=== Rows ===

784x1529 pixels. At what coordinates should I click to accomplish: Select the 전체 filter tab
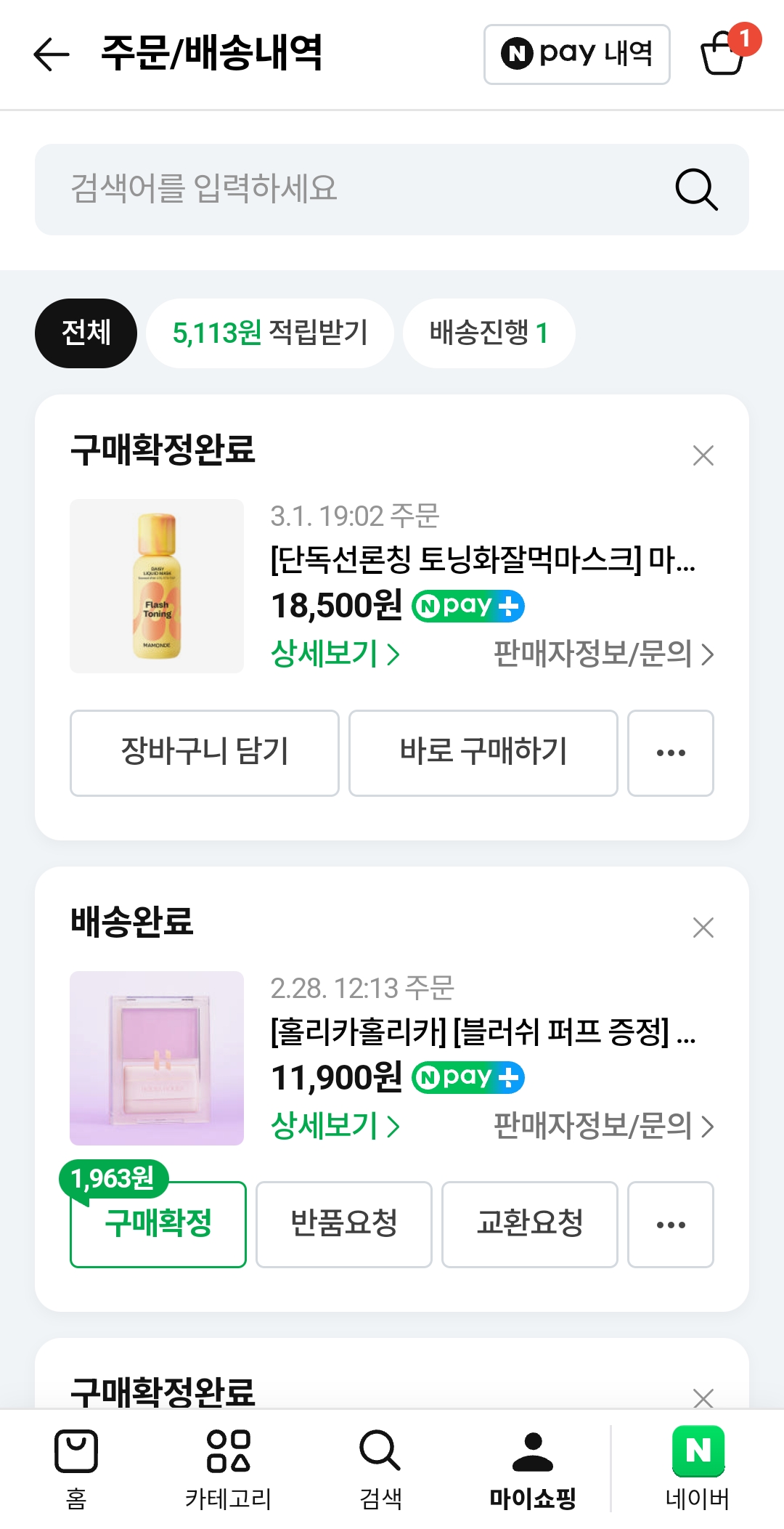(x=86, y=333)
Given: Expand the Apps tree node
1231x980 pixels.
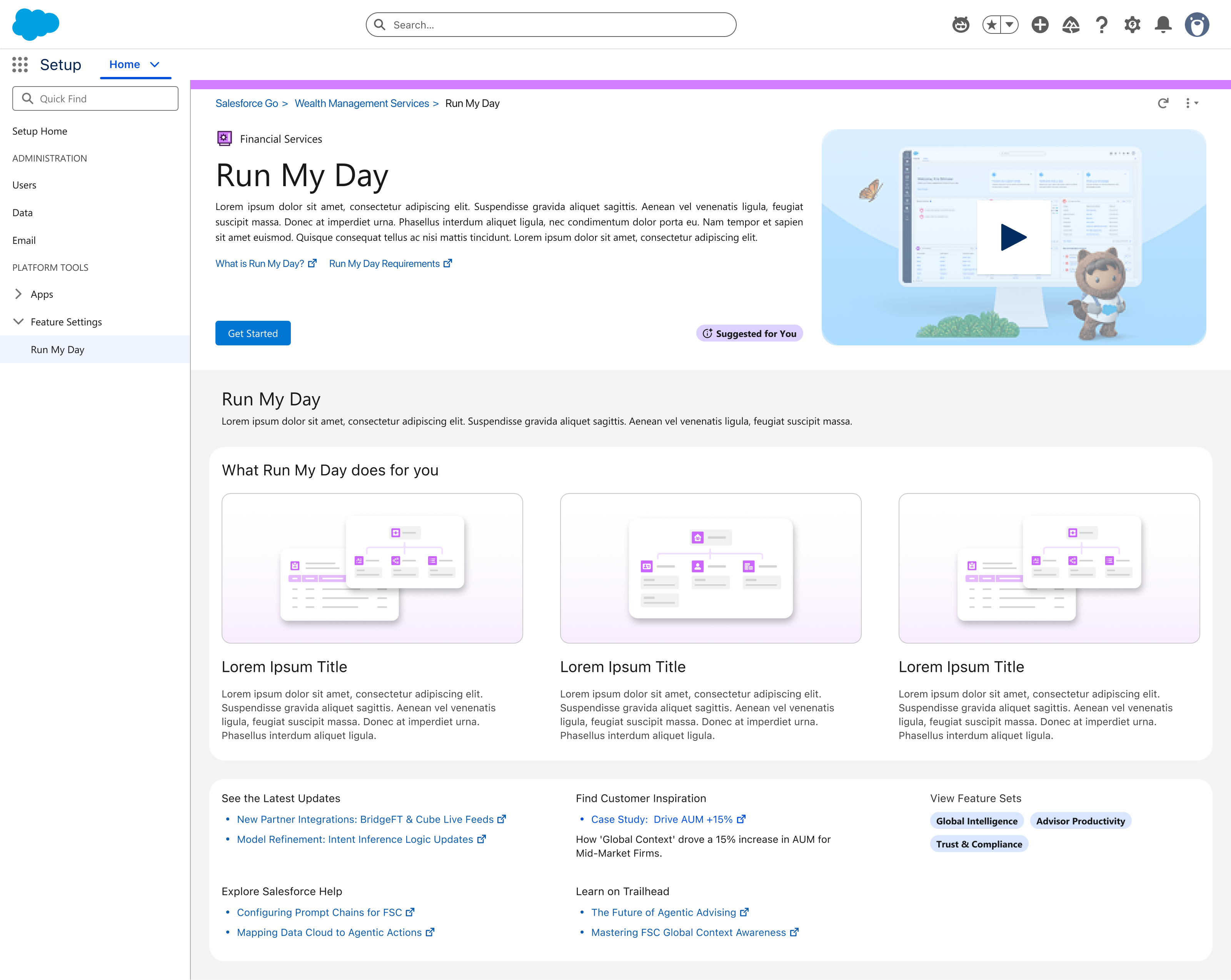Looking at the screenshot, I should click(18, 294).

===

Short problem:
Return the lines of the material above word for word, leaving out the pictures.

Output of the task:
784x1529 pixels. At what coordinates should I click to accomplish: Select the 전체 filter tab
(x=86, y=333)
Given: Expand the Apps tree node
1231x980 pixels.
Looking at the screenshot, I should click(18, 294).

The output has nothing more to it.